Task to complete. Copy the lines below word for word, starting with the first one and stopping after the line that contains "pyautogui.click(x=325, y=48)".

Data extract.
------

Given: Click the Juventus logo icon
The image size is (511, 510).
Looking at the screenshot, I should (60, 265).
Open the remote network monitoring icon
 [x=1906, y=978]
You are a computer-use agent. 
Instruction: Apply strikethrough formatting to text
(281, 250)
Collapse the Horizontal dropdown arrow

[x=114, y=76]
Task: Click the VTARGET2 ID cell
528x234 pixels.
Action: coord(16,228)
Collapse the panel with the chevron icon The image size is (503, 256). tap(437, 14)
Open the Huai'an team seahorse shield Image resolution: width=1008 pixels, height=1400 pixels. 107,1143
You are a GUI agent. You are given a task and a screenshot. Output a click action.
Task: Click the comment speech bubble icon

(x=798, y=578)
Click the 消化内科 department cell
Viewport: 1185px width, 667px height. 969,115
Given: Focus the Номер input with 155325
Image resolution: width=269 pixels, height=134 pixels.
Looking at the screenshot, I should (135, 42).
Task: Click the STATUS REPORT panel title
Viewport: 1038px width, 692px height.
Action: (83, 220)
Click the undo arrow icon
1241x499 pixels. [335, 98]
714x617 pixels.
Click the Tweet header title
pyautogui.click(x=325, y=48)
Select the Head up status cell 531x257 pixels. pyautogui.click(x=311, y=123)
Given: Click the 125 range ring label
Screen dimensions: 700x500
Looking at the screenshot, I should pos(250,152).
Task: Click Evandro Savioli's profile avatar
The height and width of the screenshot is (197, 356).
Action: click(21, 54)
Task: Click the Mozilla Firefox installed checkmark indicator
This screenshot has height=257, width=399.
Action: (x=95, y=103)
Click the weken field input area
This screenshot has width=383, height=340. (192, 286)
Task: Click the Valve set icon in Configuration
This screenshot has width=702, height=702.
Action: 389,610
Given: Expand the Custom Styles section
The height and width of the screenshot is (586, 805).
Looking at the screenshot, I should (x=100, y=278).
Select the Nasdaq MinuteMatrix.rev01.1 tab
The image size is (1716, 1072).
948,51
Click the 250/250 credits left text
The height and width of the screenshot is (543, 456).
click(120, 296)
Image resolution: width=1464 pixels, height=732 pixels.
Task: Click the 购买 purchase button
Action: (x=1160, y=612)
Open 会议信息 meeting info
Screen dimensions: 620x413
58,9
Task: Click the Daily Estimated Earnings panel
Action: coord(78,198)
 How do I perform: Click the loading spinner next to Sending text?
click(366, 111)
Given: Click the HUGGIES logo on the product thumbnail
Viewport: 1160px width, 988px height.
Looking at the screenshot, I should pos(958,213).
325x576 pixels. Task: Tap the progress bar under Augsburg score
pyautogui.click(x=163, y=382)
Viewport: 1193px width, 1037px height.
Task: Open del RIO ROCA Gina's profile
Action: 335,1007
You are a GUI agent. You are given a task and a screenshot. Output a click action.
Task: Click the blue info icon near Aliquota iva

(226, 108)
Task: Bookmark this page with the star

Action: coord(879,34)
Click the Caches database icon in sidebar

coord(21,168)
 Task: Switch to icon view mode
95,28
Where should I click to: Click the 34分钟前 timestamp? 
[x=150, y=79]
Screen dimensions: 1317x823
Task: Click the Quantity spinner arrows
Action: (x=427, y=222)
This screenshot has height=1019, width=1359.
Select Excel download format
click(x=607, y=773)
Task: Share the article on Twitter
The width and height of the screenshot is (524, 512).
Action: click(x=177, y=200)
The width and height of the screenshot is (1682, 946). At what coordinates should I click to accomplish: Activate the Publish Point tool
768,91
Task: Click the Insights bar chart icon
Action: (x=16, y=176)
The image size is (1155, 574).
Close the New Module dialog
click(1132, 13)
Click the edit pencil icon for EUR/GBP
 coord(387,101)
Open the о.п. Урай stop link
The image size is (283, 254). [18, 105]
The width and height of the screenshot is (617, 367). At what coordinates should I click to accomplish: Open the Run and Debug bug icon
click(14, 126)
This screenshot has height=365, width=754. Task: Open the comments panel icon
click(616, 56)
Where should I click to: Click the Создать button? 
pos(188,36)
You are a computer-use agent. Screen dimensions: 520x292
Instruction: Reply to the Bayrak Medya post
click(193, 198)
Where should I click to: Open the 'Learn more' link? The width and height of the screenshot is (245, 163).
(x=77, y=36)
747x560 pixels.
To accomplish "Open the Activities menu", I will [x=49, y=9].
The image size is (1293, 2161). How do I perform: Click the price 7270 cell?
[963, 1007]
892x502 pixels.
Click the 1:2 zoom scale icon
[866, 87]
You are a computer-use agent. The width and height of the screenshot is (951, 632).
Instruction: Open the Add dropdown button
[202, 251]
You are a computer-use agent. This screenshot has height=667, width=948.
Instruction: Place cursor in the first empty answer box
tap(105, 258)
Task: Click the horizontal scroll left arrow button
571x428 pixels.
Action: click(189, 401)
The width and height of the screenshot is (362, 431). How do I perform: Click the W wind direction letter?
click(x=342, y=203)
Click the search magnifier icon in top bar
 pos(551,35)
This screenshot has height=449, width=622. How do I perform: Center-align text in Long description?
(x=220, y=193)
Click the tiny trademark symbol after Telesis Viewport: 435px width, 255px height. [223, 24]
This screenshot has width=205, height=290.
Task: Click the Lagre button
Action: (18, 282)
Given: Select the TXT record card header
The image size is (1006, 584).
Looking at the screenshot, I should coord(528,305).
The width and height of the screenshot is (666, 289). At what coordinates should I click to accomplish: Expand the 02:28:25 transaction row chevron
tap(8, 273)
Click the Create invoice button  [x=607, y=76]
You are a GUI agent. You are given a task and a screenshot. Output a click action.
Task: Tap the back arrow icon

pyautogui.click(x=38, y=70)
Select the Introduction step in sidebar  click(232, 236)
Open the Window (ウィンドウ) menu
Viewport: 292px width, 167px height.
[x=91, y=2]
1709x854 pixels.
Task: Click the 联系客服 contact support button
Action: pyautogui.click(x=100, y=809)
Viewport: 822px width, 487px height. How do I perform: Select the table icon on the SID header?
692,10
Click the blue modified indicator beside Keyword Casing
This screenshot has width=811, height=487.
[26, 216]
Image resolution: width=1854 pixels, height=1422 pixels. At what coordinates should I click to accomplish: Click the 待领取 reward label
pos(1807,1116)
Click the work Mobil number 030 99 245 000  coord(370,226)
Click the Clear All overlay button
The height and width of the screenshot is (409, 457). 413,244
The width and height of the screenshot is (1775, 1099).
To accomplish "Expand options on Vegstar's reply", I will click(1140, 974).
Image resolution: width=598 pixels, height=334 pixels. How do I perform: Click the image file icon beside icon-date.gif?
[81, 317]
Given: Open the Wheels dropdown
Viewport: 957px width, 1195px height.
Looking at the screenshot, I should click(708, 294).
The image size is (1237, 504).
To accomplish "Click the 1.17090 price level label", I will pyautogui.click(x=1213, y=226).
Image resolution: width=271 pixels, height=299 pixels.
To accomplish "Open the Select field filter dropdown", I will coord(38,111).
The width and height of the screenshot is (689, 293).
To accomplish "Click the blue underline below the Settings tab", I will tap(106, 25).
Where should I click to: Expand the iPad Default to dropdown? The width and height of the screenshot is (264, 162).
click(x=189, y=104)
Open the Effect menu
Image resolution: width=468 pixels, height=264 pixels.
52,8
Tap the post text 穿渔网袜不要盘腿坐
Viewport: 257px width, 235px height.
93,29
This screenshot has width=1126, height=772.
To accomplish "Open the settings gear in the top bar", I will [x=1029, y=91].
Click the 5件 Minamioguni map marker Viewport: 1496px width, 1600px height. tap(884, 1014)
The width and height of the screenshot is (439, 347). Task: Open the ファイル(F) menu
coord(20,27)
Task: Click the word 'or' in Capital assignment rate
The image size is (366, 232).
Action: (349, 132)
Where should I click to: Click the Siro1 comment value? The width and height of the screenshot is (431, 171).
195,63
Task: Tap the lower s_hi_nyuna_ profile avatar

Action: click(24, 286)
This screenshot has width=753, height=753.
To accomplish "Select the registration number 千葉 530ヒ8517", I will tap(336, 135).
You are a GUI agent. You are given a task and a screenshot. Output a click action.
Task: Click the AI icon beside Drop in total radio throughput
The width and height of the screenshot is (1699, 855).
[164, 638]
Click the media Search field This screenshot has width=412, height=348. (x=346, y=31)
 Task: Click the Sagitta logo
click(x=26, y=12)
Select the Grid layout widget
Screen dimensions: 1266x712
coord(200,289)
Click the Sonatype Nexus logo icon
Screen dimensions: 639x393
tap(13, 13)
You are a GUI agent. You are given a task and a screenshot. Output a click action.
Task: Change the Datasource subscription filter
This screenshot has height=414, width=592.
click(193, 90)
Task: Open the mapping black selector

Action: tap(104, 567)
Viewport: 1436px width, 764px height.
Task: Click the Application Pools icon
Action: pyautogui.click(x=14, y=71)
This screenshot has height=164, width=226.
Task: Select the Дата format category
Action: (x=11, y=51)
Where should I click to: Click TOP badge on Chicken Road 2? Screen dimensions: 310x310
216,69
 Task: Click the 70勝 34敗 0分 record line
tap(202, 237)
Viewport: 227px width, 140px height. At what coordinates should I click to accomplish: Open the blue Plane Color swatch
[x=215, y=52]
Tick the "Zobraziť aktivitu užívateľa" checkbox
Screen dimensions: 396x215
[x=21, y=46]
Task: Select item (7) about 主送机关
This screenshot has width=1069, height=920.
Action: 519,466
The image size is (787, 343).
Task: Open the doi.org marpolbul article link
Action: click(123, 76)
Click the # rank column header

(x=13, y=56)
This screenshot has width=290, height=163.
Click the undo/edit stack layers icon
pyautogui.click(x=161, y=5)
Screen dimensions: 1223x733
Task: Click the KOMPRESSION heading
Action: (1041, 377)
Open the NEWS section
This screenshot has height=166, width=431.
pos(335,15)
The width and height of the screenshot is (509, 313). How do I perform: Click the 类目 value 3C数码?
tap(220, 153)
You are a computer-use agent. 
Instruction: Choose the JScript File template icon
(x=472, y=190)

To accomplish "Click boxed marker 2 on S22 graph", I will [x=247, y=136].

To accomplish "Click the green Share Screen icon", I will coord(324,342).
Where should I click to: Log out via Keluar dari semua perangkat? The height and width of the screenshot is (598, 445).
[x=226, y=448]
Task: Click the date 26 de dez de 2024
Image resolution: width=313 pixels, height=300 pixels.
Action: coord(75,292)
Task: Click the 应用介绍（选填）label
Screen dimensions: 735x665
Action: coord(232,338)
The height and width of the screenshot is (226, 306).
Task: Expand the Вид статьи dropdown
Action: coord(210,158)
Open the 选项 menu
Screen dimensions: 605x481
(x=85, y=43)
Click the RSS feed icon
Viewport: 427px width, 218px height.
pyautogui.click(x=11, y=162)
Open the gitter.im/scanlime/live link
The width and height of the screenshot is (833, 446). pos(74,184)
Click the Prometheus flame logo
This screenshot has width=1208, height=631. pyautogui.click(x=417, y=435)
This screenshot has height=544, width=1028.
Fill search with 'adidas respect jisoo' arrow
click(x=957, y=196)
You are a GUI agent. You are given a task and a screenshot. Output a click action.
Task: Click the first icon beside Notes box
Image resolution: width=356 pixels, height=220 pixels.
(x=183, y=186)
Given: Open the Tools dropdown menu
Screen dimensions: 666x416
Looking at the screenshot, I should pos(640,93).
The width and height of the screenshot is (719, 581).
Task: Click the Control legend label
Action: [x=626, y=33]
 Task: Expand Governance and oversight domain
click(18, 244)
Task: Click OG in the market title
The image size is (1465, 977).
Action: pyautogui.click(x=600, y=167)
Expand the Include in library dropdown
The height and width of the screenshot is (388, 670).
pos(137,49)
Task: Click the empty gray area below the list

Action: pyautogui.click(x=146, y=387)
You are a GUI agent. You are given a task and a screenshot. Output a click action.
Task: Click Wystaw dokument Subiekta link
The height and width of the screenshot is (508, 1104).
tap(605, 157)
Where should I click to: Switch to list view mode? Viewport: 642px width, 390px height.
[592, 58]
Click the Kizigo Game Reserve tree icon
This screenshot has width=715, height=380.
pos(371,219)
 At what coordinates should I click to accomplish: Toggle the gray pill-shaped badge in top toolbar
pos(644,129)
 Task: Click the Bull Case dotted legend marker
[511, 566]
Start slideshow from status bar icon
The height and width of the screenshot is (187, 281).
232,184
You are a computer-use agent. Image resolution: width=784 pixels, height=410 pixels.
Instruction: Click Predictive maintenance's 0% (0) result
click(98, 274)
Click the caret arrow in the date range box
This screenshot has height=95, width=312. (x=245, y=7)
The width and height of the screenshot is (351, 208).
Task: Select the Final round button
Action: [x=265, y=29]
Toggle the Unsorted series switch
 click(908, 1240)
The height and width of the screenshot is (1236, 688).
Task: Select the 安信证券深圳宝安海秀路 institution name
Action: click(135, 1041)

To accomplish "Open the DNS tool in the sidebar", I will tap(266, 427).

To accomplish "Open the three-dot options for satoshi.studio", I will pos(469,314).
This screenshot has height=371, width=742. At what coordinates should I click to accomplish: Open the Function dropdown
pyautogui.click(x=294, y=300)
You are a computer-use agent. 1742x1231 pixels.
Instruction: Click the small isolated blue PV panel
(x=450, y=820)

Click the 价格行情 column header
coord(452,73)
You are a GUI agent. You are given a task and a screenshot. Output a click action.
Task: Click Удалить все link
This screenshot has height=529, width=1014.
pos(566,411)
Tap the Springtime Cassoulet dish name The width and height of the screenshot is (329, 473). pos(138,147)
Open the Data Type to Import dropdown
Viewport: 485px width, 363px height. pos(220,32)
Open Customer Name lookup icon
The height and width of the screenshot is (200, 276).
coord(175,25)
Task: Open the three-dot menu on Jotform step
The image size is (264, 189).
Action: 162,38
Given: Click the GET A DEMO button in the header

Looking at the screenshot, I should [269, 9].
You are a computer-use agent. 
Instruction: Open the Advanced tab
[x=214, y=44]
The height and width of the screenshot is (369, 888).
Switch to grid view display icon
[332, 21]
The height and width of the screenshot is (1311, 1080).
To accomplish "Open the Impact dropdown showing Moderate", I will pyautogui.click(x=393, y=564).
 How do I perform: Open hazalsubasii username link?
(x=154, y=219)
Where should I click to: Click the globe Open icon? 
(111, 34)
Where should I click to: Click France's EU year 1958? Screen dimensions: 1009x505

------

Output for this task.
Given: Click the Juventus logo icon
The image size is (511, 510).
Looking at the screenshot, I should (60, 265).
Open the remote network monitoring icon
 [x=1906, y=978]
You are a computer-use agent. 
Instruction: Apply strikethrough formatting to text
(281, 250)
Collapse the Horizontal dropdown arrow

[x=114, y=76]
Task: Click the VTARGET2 ID cell
528x234 pixels.
Action: coord(16,228)
Collapse the panel with the chevron icon The image size is (503, 256). tap(437, 14)
Open the Huai'an team seahorse shield Image resolution: width=1008 pixels, height=1400 pixels. 107,1143
You are a GUI agent. You are given a task and a screenshot. Output a click action.
Task: Click the comment speech bubble icon

(x=798, y=578)
Click the 消化内科 department cell
Viewport: 1185px width, 667px height. 969,115
Given: Focus the Номер input with 155325
Image resolution: width=269 pixels, height=134 pixels.
Looking at the screenshot, I should (135, 42).
Task: Click the STATUS REPORT panel title
Viewport: 1038px width, 692px height.
Action: (83, 220)
Click the undo arrow icon
1241x499 pixels. [335, 98]
714x617 pixels.
Click the Tweet header title
pyautogui.click(x=325, y=48)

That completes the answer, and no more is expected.